Diğer bir deyişle, sigara endüstrisinin ve özelde eldeki davanın davalısı şirketin ürettiği ürünün kusur derecesi ile bu kusur dolayısıyla tehdit altında bulunan insanların sayısı ve bu insanların hayatlarının risk altında olmasının davalıya sağladığı ayrıca bir ispata gerek olmayacak kadar açık ekonomik avantajın/karlılığının boyutları dikkate alındığında; davacının babasına yüklenebilecek müterafik kusur, davalının tazminat sorumluluğunun parasal miktarının belirlenmesinde takdiri bir neden olarak ele alınabilir ise de tazminatı tamamen engelleyecek bir faktör olarak görülemez.​​​​​​​ Kaldı ki, vazgeçilemez ve devredilemez nitelikteki en temel insan hakkı olan yaşam hakkının salt ilgilinin rızasının varlığı gerekçesiyle ihlal edilebileceğini düşünmek, gerek Anayasamızın 17/1 maddesi gerekse AİHS'nin 2. maddesi uyarınca mümkün değildir."

Yaşam hakkına doğrudan bir müdahale

Üretici tarafından, ölüme yol açacağı muhakkak kuvvette sabit olan kusurlu/ayıplı ürün ve hizmetin tüketici tarafından satın alınması/satın alınmaya devam edilmesinin üreticiyi sorumsuz kılacağının kabul edilemeyeceği belirtilen kararda, "Davalı tarafından üretilerek satılan sigara ve tütün maddesinin bağımlılık yapıcı etkisi nedeniyle, içinde davacının babasının da bulunduğu bireylerin, sigara kullanmaya bir anlamda içsel olarak zorlandıkları, tam olarak bağımsız bir iradeden ve seçimden söz edilemeyeceği gibi bu içsel zorlamaya neden olan bağımlılığın davalıca bilindiği halde yıllara sari kayıtsızlıkla üretim ve arzın yapılmaya devam edildiği gözetildiğinde davacının babasının eyleminin davalıyı tazminat sorumluluğundan tamamen kurtardığını söylemek adalet ve hakkaniyetle bağdaşmayacaktır." denildi.

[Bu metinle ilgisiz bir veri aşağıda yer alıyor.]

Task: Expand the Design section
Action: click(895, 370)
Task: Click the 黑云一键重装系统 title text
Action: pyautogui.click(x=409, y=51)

Ölüme neden olacak kadar ayıplı olduğunu bildiği ürünü kayıtsızlık düzeyinde üretim ve satışını yapan şirketin, eyleminin ulusal ve uluslar üstü mevzuat ile kayıtsız ve şartsız koruma altına alınmış olan yaşam hakkına doğrudan bir müdahale teşkil ettiğinin vurgulandığı kararda, davalının kusurlu olduğunun kabulünün gerektiği bildirildi.